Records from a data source
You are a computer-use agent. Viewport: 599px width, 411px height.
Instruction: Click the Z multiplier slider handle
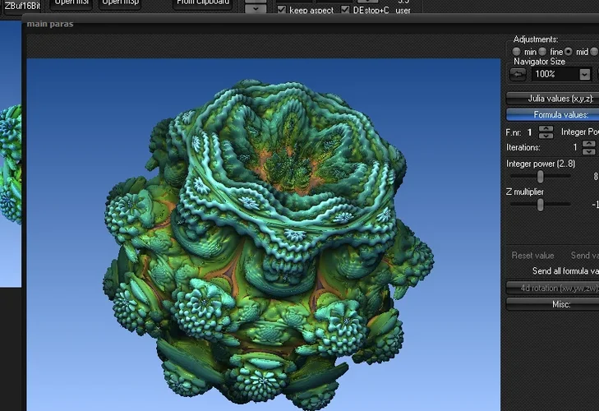tap(541, 205)
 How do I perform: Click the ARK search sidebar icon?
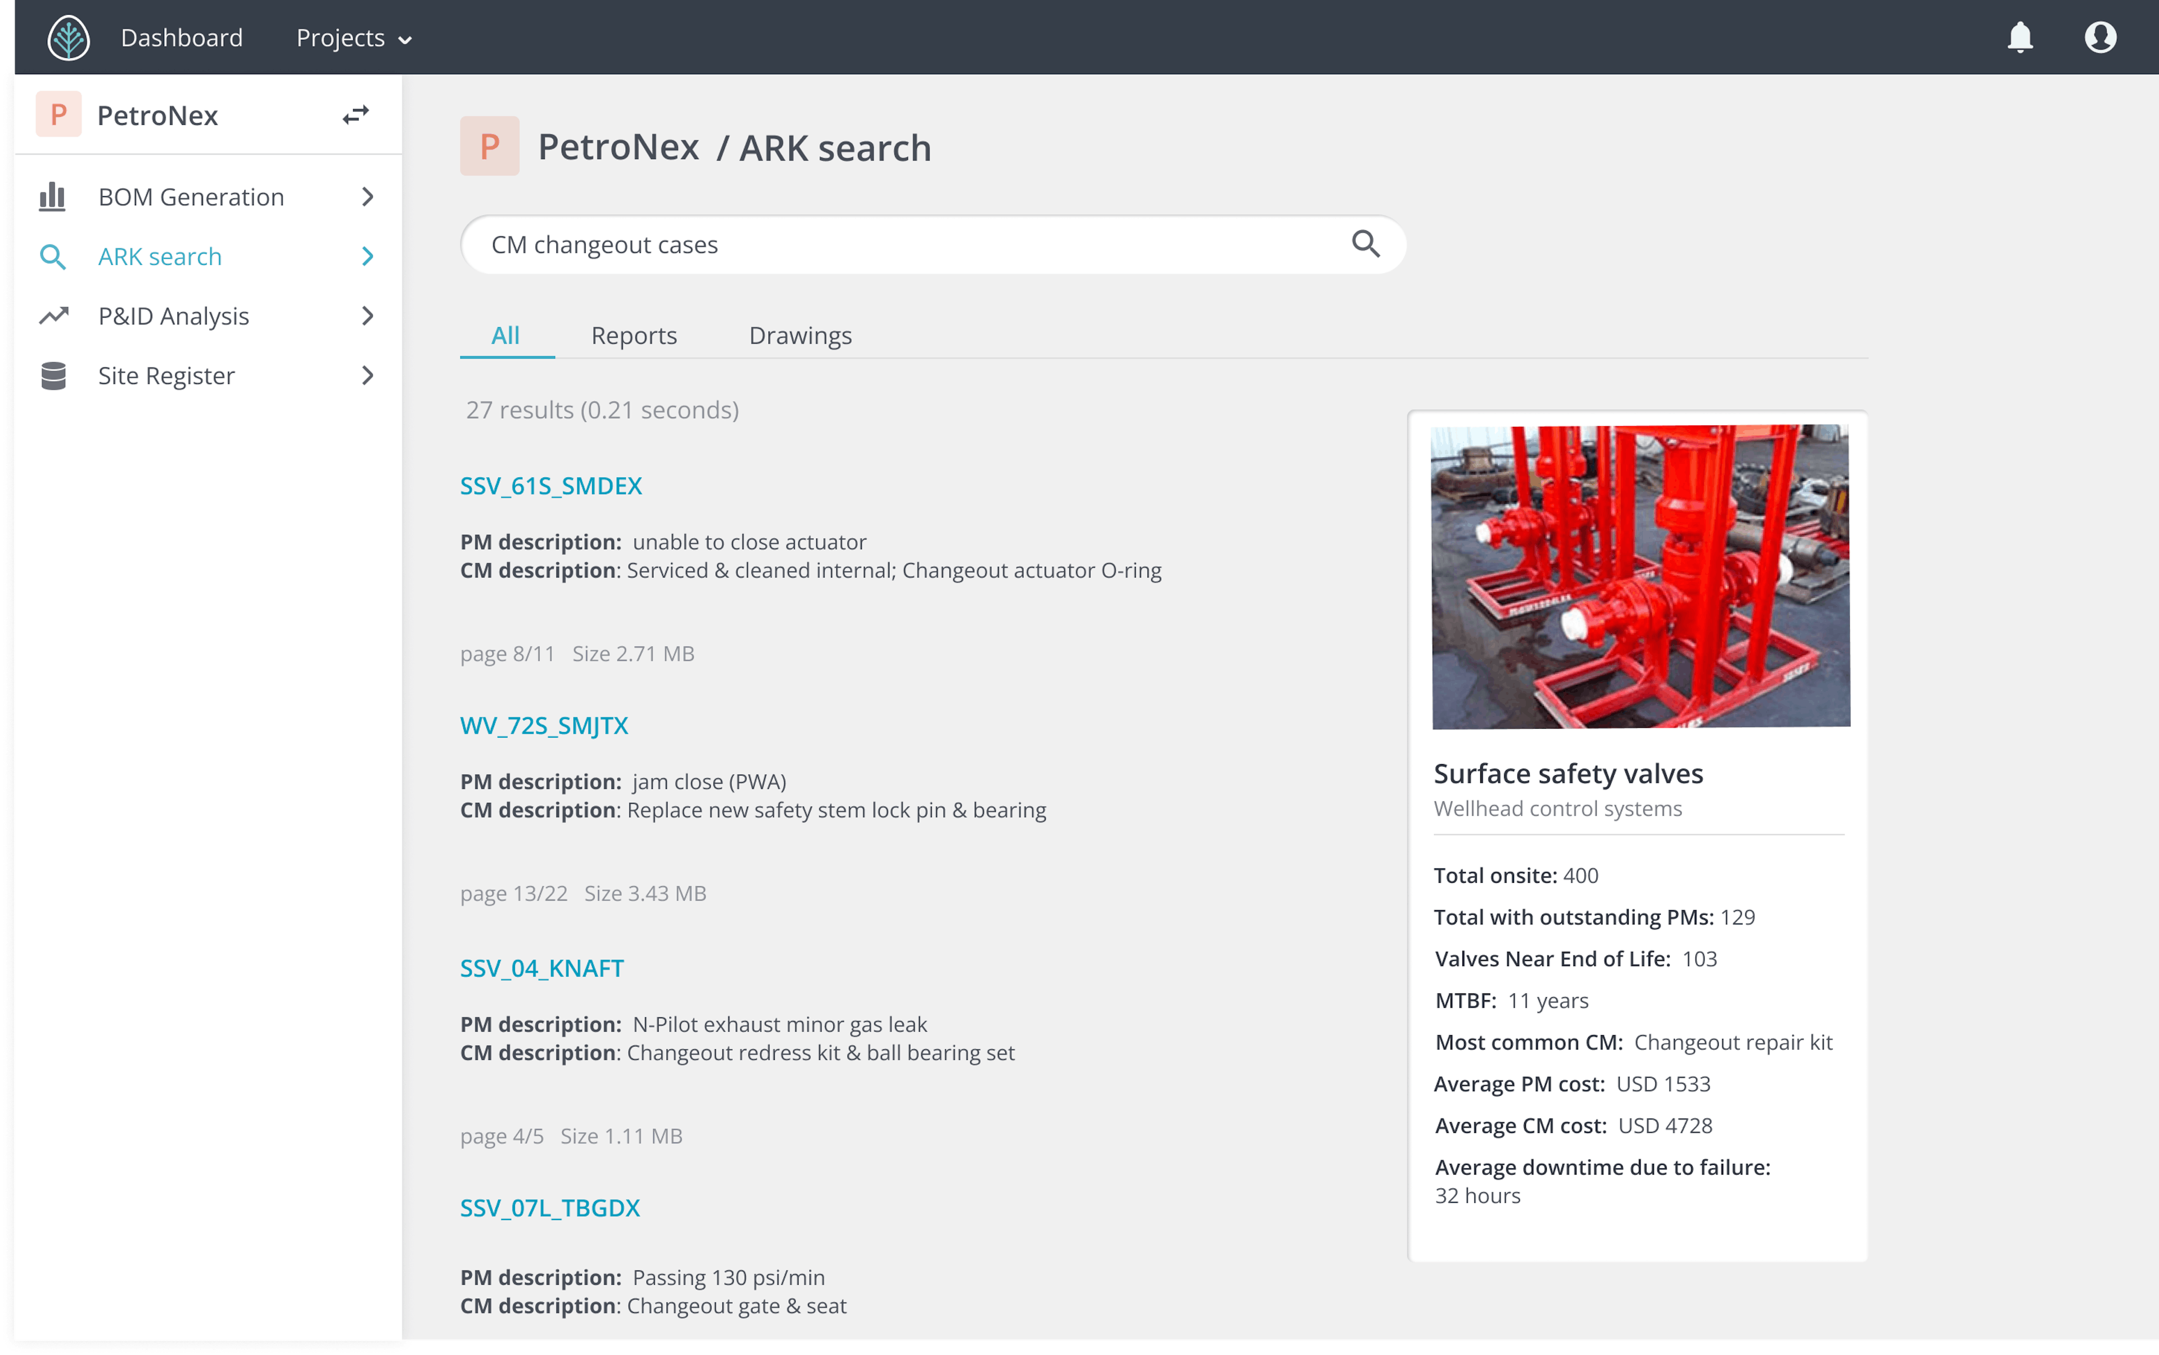pyautogui.click(x=52, y=255)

§ **Exercise objective**
A complete and exact copy of the records is required. Exclude the pictures.

§ **Solved exercise**
You are a computer-use agent. Viewport: 599px width, 411px height.
Instruction: Click the Z multiplier slider handle
tap(541, 205)
 How do I perform: Click the ARK search sidebar icon?
pyautogui.click(x=52, y=255)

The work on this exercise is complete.